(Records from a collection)

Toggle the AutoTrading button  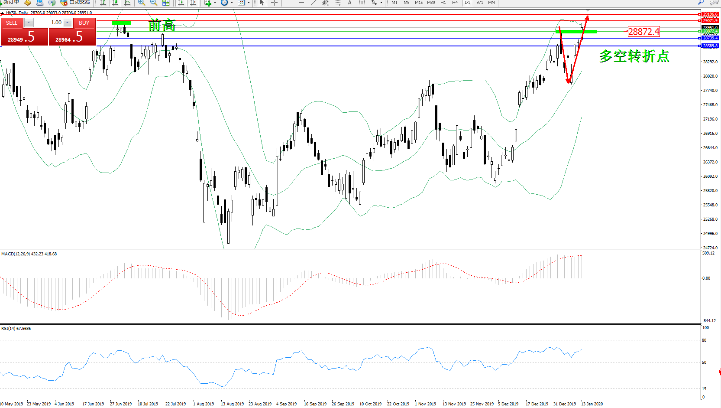[75, 2]
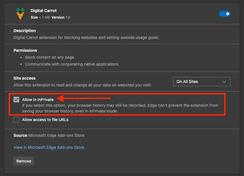Click the Block content on any page permission
244x176 pixels.
pos(49,57)
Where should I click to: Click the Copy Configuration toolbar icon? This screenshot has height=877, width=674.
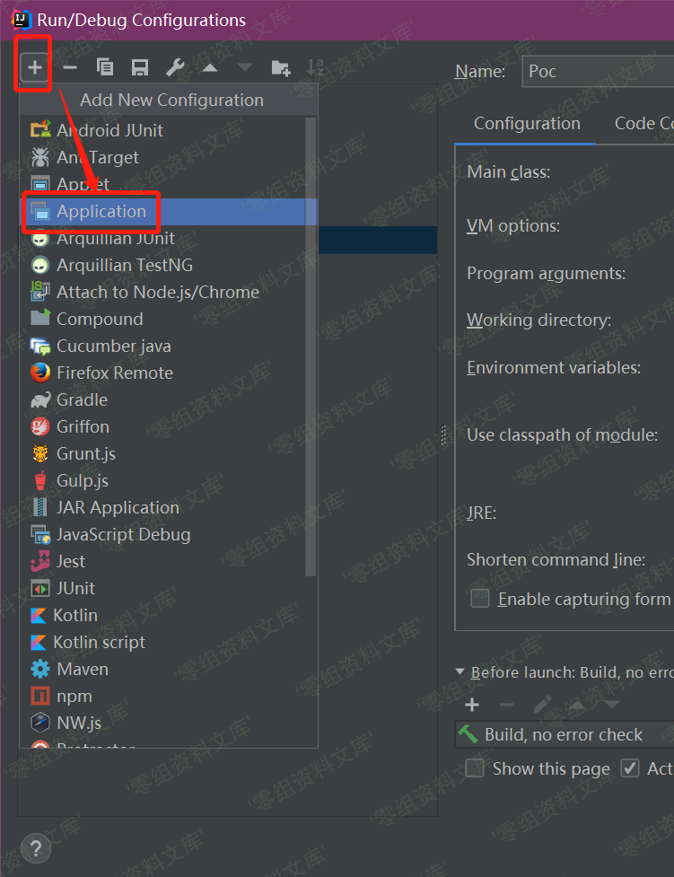pos(105,67)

Work instruction — Take the lines from the one holding "Where should I" through the last line of the data above and copy them exactly, both ends included, omitting all pictures.

Answer for the task —
Where should I click to: Click the Copy Configuration toolbar icon? This screenshot has height=877, width=674.
pos(105,67)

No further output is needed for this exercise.